Nice ümitlerle gönderdiklerimiz, burada göremediği günleri orada gördüler, bir bakıma ağzımıza bir parmak balda çalındı. Fakat, eciş bücüş, kötürümlere dönüştürülmüş, sonunda da yeşil tabutlar içerisinde, miyadını doldurmuş bir şey gibi, geri gelişlerini görünce, Almanya’ya mı, yoksa Feleği kahretmem gerektiği hususunda bocalar oldum...
Gücün yete de kaldırıp gösteresin, o anaya babaya; Bavullarla sırtını, sacını sıvazlayıp, yüreğine taş basarak “Ali yoldaşın ola” duaları ile gönderdiği çocuklarının tütsülenip dondurulmuş cesetlerinin tabutlarla kendilerine geri gönderilişini!

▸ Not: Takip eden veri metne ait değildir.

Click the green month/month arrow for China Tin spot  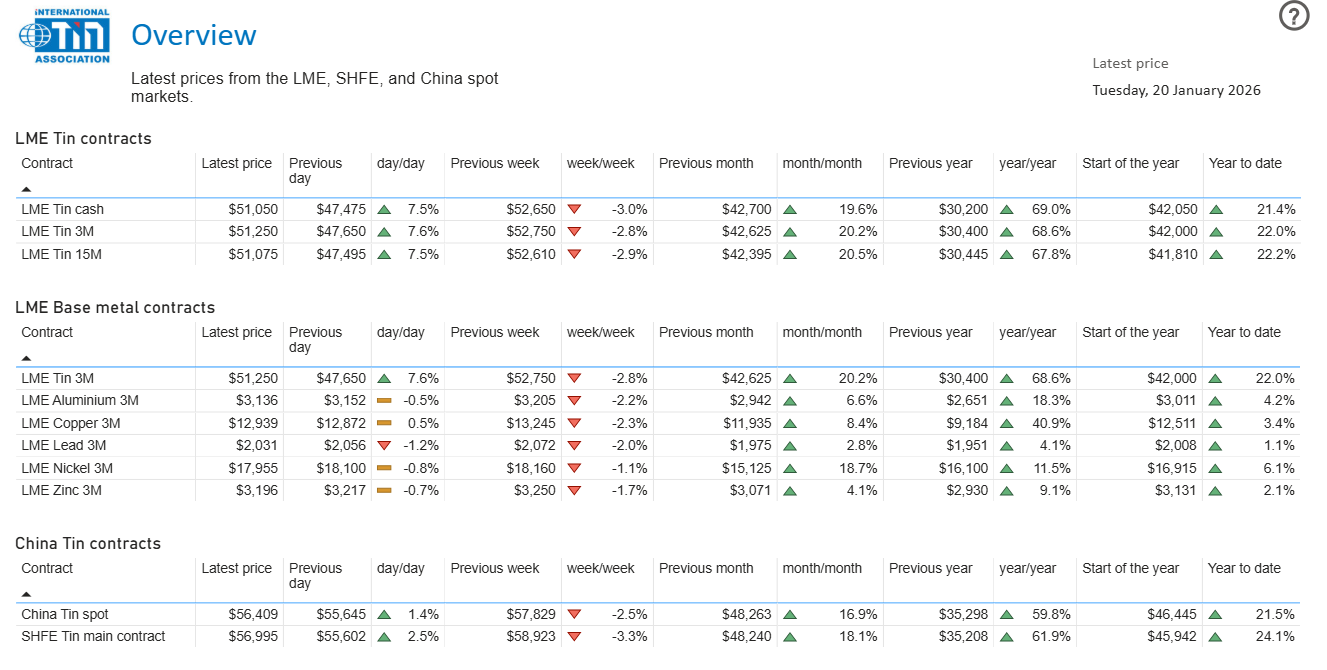790,614
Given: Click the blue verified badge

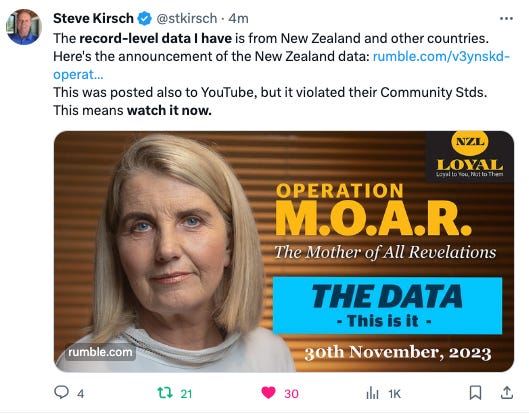Looking at the screenshot, I should [x=145, y=18].
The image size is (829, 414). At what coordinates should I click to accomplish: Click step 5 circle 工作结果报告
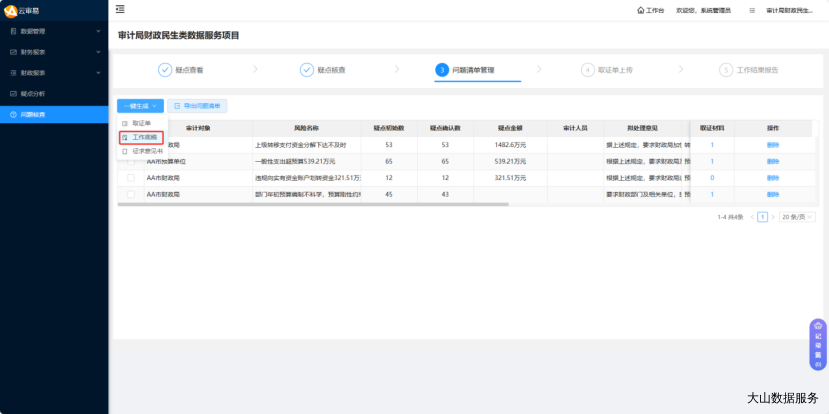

Yürek dayanmaz Kemal buna. Fakat insanız… Yani, dağların taşların, titreyip alamadığı emaneti taşıyacak tek Eşrefi Mahlukatız.
İşte bunun için Mevlana: İnsan Kısmı bir misafirhane. der.
“Her sabah yeni birisi gelir.
Bir sevinç, bir bunalım, bir zalimlik,
Aniden farkına varmak bir şeyin,
Hepsi beklenmedik misafir.
...Karanlık düşünce, utanç ve garez,
Hepsini gülerek karşıla kapıda
Ve buyur et içeri.
...Her geleni alnının akıyla misafir et.”
Çünkü sen, Yaradan’ın “Ey Adem” diye hitap ettiği bu alemde ki “biricik Halefsin- kendini bil...”
Aşk ile.
A.S.
26 Kasım 2017
Bu yazı, bütün dede ve ebelere armağanımdır.